それから背中の近くにあった手すりに体重を乗せる。それでしばらくただ上の方に視線を向けながら、ただそっちの方にあるモニターを眺めてた。
そっちでは、また元は学園のエースだったやつらが今度は第五支部を全壊させたニュースを生徒が取り扱ってて。それからしばらくまた別のニュースを取り扱ってるみたいで。
でも、その間学校の入り口前の広場になってる箇所につながってる吹き抜け。それがある方に背中を預けながら狭めに目を開けてる。だけど、僕がいる二階よりもさらに上の方まで建物が続いてて、とてもその階数が何個かなんてわからない。
だけど、一番上の方にあるような気もするガラス張りの天井の方から降り注いでる太陽の光が見えてるのか見えてないのか。そんな様子だけをただ眺める。その間も、周囲ではうるさいくらい高い声で笑いながら手を叩いてる女子だったり、一緒に歩く他の女子が、やたら甘ったるい声を出しながらいたり。その声と一緒に靴が床を叩く音が聞こえてるのは変わらない。
僕が上の方を眺めてる間、上の階層にももちろん廊下とそれがいくつも重なるみたいになってるのを数えようとするけど、どれもおなじ形をしてるせいで途中でわけわかんなくなって、また前の方を見た。
そっちには学園の中庭があって。そこに色とりどりのチューリップが植わってる姿が嫌でも視界に入ってくる。小さく息を吐きながら視線をまっすぐに向けながら、その中心辺りにある噴水を見てると、なんだか口元の下の所にえくぼが出来る感じを味わうことになってた。
それを前までよりもちょっとだけ目を大きく開きながら見つめてるだけ。それでも、こっちと噴水の間にある窓ガラスには僕の姿だけが反射して映ってて。でも、たぶんいつもよりも小さく、肩くらいの高さに頭が来てる感じになってた。
少しの間はそっちを見てるつもりだったのに、上の所に取り付けられるモニターが兵頭彩芽のことを取り上げだしたせいで、息を吸いながら視線をそっちに吸われて。口をほんのちょっとだけ開けながら見つめてた。
でも、話が進むにつれて、僕との件も話してて。それのせいで喉と口を閉じながら帽子の位置を整えて。それから両方の手をポケットに入れながら出来るだけ足をまっすぐにした状態で歩き出してた。

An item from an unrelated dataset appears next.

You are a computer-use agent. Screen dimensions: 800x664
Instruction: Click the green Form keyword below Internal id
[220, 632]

でも、自分の足音が周囲で話してる他の子たちの声の中でも少しくらいは聞こえてて。でも数歩進んである間にどんどん自分で動かしていくペースを高めていく、でも、それと一緒に自分の肩に力を入れながら、それを両方とも持ち上げて締め付けてる。気づけば歩幅もだんだん小さくなってる。そうしながら上唇に下の唇を押し付けながら顎も同じ感じにする。
そのまままっすぐに進んでたら、しばらくずっと中庭側に並んでた窓がなくなったことで、廊下全体の黒い影が濃くなってる場所に近づく。さっきまで明るかった右側には校舎として、いつも僕らが使ってる訓練室とかがある。

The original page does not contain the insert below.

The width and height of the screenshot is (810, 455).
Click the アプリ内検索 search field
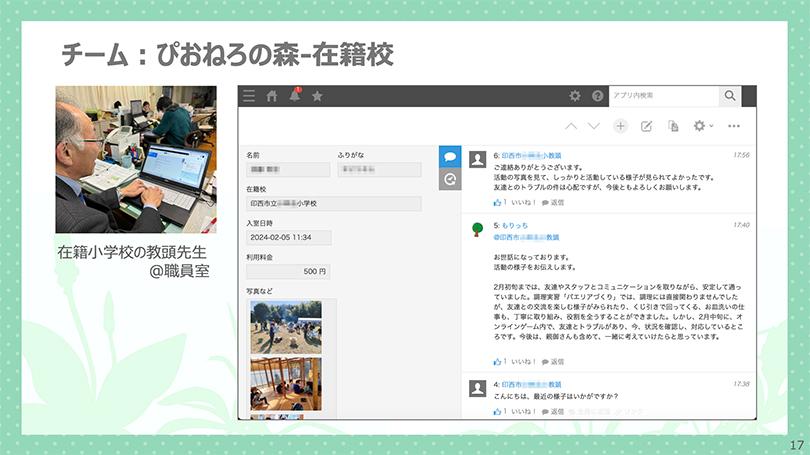click(x=663, y=96)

でも、そんなの目もくれずにただ下の瞼を持ち上げて目を細くしながらまっすぐ前に進んで行ってた。
だけど、もも姉の声が聞こえた途端、体が前のめりになりそうなくらいの早さで止まって。すぐに体をひっくり返す。まだ両方の足が並ばない状態なのに、でも、それでも僕はただ顔を上に上げて、そっちに設置してるモニターの方で、今日ももも姉がインタビューを受けてる様子が見えてた。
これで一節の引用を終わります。